De vuelta en Takayama, paseamos
por el pueblo y realizamos algunas compras. Las calles comerciales eran un buen
refugio para pasar horas y horas viendo objetos curiosos. José Ramón compró una
katana y Javier unos cuencos para la prometida cena oriental. Arturo y yo
fuimos comparsas de las compras.
El lugar elegido para comer fue
un fracaso. Prometía con su máquina donde hacer los pedidos pero al final
tardaron más que en lugares anteriores y la comida no era una maravilla. La
cerveza y el aire acondicionado pusieron los elementos positivos.
Durante siglos, el campo japonés
fue sinónimo de penurias. Lo que ahora parecía bucólico había sido pobreza y
desesperanza. Las tierras pertenecían a los señores y los arrendatarios que
labraban los campos producían lo suficiente para pagar las rentas y los
impuestos y para sobrevivir. En muchos casos suponía ceder la mitad de la
cosecha. El señor o propietario la vendía y era el principal beneficiario. El
sistema tampoco difería demasiado del europeo. La alienación y el campo iban de
la mano.
La situación cambió
significativamente con la reforma agraria impuesta por Estados Unidos durante
la ocupación (1945-1952). Se “prohibía el absentismo de los propietarios y se
restringía la cantidad de tierra que un propietario residente podía poseer a un
máximo de siete acres, para trabajarla él mismo, y otros dos acres para
arrendarlos... Cualquier terreno que excediera esos límites debía ser vendido
al gobierno, que se lo revendía a los antiguos arrendatarios"[1].
La pobreza había sido
erradicada, las nuevas técnicas significaban mejores cosechas y prosperidad.

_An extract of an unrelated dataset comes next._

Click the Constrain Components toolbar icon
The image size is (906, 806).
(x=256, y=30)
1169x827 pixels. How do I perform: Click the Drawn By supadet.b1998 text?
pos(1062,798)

También el peligro de que aquel pasado se borrara. El elemento negativo era el
éxodo hacia la ciudad y el despoblamiento del campo. El turismo salía al
rescate. Hida no sato era esa forma de preservar el pasado rural. Un taxi nos
llevó a las afueras del pueblo, remontó una buena cuesta y nos dejó en la
puerta. Al pagar con tarjeta de crédito nos hicieron un pequeño descuento.